Question

To produce interference fringe pattern, draw a ray diagram of Young's double slit experiment. Derive an expression of fringe width for bright interference fringes. If fringe width of bright fringes is $2mm$, write the fringe width for dark fringes. Whether the center point of interference fringe pattern is bright or dark? Explain it.

Answer 1

Let the separation between the slits in Young's double slit experiment be $d$ and $\lambda$ be the wave length of light used.

Also, the light reaching at point P via different paths interfere and formed $nth$ bright fringe at point P.

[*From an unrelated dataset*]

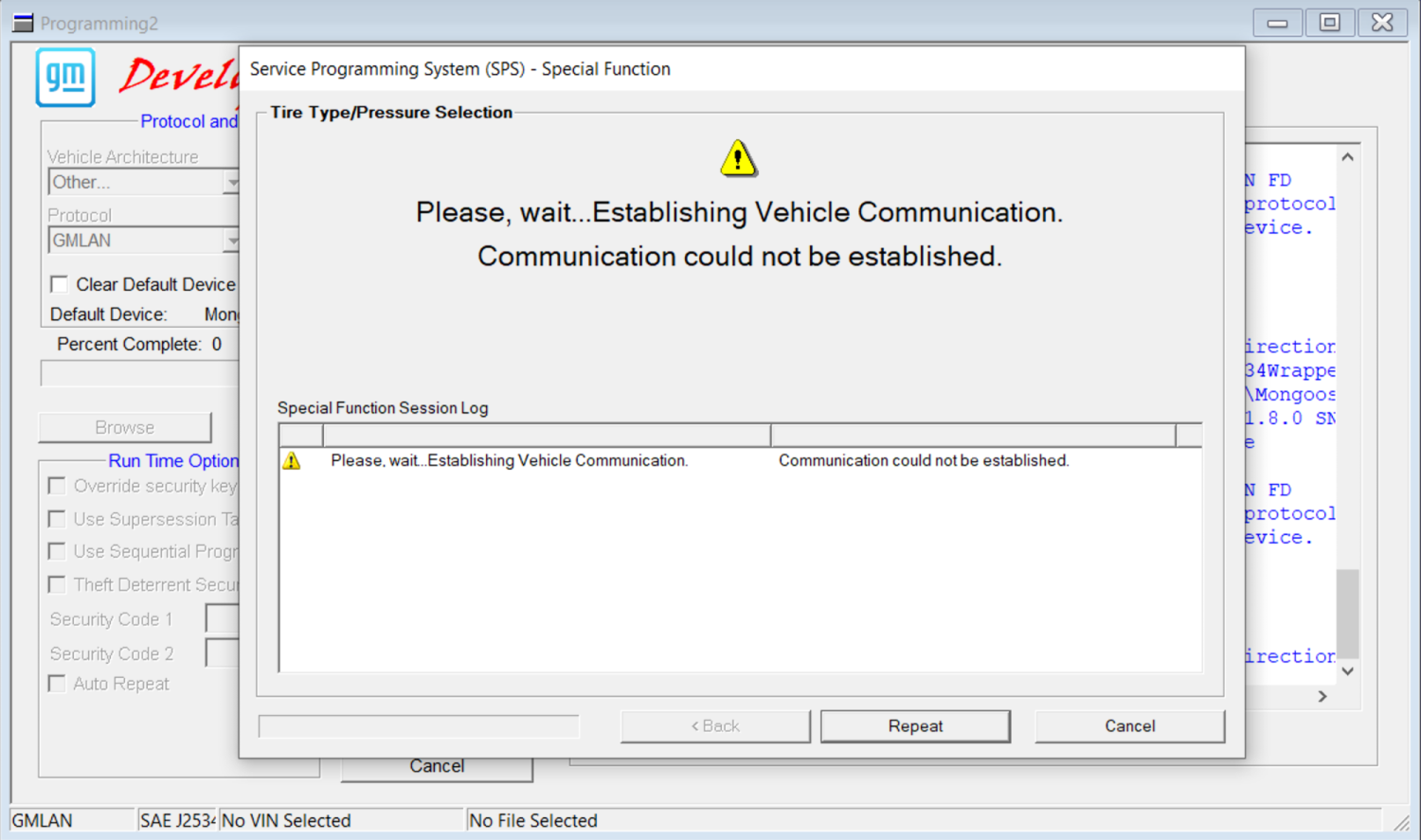Click the Security Code 1 input field
Viewport: 1421px width, 840px height.
point(223,619)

From figure, $S_{1}P=\sqrt{S_1{B}^2+P{B}^2}=\sqrt{D^2+(y_n-\frac{d}{2}{)}^2}$

Similarly, $S_{2}P=\sqrt{S_2{A}^2+P{A}^2}=\sqrt{D^2+(y_n+\frac{d}{2}{)}^2}$

Path difference between the light reaching at P $\Delta x=S_{2}P-S_{1}P$

$\therefore$ $\Delta x=$ $\sqrt{D^2+(y_n+\frac{d}{2}{)}^2}-$ $\sqrt{D^2+(y_n-\frac{d}{2}{)}^2}$

OR $\Delta x=$ $D[\sqrt{1+\frac{(y_n+\frac{d}{2}{)}^2}{D^2}}-$ $\sqrt{1+\frac{(y_n-\frac{d}{2}{)}^2}{D^2}}]$

Using $(1+nx{)}^n\approx 1+nx$ for $x<<1$

For $d<<D$, we get $\Delta x=$ $D[1+\frac{(y_n+\frac{d}{2}{)}^2}{2D^2}]-$ $[1+\frac{(y_n-\frac{d}{2}{)}^2}{2D^2}]$

OR $\Delta x=$ $\frac{1}{2D}\left[\right(y_n+\frac{d}{2}{)}^2-$ $(y_n-\frac{d}{2}{)}^2]$

OR $\Delta x=$ $\frac{1}{2D}\left[\right(y_n^2+\frac{d^2}{4}+y_{n}d{)}^2-$ $(y_n^2+\frac{d^2}{4}{)}^2+y_{n}d]$

$⟹$ $\Delta x=\frac{y_{n}d}{D}$

For bright fringe to be obtained, path difference must be equal to integral value of lambda i.e. $\Delta x=n\lambda$

$\therefore$ $\frac{y_{n}d}{D}=n\lambda$ $⟹y_n=\frac{n\lambda d}{D}$

Fringe width of bright fringe $\beta =y_n-y_{n-1}$

$\therefore$ $\beta =n\frac{\lambda D}{d}-(n-1)\frac{\lambda D}{d}$

$⟹$ $\beta =\frac{\lambda D}{d}$

In Young's double slit experiment, bright and dark fringes of equal width are formed.

Fringe width of bright fringe $\beta =2mm$ (Given)

Thus width of dark fringes ${\beta }^{\prime }=\beta =2mm$

As point O is equally spaced for both the slits, thus path difference between the lights reaching the point O is zero and hence bright fringe is formed at point O. Thus centre point of interference fringe pattern is bright.